Google Project Glass to be Made in the USA

Google's ambitious "Project Glass" augmented-reality device may be far from mainstream adoption, but has already become fly-paper for criticism from privacy activists. Establishments in the US have begun preemptively banning the device in their premises, to protect privacy of their customers. These concerns are only compounded by the fact that like most gadgets and consumer electronics, Project Glass could be yet another product made in China, with the public-perceived scope for bugs (of the sinister kind) from the Chinese establishment. Allaying exactly these concerns, it is revealed that Google will manufacture the device on US soil.

Google is working with Foxconn, a major Taiwanese contract-manufacturing company, to set up a production line in Santa Clara, California, specializing in Glass. The facility would manufacture the device from sand-to-shipping under US supervision, ensuring it doesn't come with bugs that allow foreign governments snooping in on US citizens.

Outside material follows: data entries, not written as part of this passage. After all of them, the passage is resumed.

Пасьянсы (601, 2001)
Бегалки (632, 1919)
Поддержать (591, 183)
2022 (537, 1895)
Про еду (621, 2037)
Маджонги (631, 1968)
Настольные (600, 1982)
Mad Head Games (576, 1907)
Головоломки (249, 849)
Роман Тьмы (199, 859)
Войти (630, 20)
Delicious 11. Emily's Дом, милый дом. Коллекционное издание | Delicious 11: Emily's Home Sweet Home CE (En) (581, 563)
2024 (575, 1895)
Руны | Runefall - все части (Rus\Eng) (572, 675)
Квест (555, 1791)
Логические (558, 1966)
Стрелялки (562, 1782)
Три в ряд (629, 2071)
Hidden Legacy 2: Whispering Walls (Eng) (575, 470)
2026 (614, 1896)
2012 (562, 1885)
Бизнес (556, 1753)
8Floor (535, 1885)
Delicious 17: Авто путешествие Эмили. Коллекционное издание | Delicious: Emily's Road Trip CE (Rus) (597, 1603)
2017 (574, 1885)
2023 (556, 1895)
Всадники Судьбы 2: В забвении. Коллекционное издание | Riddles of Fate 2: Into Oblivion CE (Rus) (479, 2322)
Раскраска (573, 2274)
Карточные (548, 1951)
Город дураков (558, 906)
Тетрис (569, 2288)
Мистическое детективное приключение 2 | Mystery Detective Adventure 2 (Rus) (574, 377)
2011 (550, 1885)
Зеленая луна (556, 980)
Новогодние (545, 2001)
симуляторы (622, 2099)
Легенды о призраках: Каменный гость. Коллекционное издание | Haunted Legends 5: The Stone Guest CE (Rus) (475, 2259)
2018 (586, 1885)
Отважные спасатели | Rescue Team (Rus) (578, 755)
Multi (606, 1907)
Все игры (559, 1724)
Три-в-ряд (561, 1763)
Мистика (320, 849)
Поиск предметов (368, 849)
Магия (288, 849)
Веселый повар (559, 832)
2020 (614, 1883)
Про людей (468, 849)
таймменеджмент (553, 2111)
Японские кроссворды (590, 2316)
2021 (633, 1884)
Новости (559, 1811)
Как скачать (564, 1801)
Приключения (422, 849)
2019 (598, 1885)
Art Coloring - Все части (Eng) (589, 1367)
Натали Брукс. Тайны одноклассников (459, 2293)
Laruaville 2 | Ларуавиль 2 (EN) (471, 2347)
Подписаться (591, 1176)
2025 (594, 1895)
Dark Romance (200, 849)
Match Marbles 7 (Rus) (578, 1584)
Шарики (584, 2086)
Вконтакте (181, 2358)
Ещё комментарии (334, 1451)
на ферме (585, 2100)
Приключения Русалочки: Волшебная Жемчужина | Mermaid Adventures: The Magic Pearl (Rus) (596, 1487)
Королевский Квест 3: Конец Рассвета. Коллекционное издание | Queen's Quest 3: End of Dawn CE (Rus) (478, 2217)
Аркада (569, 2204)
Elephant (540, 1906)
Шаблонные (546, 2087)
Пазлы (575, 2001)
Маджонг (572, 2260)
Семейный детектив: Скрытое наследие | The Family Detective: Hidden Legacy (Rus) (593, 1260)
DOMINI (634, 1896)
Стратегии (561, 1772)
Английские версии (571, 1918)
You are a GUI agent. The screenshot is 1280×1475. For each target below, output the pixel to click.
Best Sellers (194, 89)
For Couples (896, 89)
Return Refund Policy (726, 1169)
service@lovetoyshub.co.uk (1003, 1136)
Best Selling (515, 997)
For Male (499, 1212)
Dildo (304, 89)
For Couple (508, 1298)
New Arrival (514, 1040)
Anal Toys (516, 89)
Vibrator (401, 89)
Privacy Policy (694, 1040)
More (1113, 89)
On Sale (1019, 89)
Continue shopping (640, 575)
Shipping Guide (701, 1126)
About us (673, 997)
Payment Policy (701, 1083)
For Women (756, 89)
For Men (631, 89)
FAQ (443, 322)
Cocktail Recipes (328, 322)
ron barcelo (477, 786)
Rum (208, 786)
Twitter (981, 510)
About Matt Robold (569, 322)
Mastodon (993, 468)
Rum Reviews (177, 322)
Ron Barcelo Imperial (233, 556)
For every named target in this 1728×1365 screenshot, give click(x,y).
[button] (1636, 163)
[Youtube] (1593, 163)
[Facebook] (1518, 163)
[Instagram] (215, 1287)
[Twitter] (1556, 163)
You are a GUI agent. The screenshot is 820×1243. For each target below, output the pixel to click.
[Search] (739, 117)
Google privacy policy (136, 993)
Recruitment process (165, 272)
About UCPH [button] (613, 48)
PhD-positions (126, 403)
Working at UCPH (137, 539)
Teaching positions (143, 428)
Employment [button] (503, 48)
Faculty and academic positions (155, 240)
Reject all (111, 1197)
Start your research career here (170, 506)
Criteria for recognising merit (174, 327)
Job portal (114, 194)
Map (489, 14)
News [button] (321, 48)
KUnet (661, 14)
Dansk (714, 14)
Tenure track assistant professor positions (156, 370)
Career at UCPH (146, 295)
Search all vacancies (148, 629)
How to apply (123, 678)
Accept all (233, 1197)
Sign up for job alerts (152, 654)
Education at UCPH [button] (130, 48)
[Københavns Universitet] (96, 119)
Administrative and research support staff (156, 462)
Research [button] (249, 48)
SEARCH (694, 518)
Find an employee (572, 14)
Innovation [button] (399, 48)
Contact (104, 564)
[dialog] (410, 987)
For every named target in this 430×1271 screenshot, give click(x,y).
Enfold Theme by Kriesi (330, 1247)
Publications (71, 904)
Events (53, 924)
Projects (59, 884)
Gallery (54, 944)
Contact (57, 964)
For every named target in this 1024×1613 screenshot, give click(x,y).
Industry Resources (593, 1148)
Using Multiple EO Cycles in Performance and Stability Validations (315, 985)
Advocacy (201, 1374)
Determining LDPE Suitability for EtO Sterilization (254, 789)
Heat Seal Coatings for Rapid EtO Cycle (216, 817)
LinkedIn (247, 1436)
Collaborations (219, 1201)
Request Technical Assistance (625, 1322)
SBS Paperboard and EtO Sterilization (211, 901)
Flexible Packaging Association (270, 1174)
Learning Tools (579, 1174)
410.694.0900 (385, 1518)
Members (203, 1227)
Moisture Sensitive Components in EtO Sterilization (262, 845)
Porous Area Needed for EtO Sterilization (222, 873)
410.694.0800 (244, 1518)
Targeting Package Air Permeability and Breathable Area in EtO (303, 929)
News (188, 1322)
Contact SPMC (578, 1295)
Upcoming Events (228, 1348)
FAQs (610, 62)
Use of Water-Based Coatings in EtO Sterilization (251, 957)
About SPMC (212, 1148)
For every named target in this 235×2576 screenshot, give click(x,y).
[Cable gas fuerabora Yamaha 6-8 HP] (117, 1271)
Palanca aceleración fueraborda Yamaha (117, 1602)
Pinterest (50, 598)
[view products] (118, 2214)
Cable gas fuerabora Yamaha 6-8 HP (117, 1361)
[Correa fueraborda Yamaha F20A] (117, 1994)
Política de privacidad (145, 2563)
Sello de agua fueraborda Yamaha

America's growing eeriness on high-technology sourced from China, including a recent policy change that effectively cuts out Chinese companies from US Government purchases, is having a spillover effect on mainstream consumer electronics, evident from Google's recent move. Google follows Apple, which recently invested $100 million on groundwork leading up to manufacturing of Apple products in the US. It also follows overtures by major Asian semiconductor manufacturing companies like TSMC to move a portion of their chip-manufacturing, to the US. GlobalFoundries' plans to set up semiconductor manufacturing in Upstate-New York, is already at an advanced stage.

As for Google and its Project Glass, the company is taking criticism from people who haven't even tested the device themselves, one step at a time. A couple of weeks ago, it laid to rest wild rumors that alleged the device is incompatible with prescription eyewear. The company plans to detail the device further at this year's Google I/O event, held in San Francisco, along with possible market release details.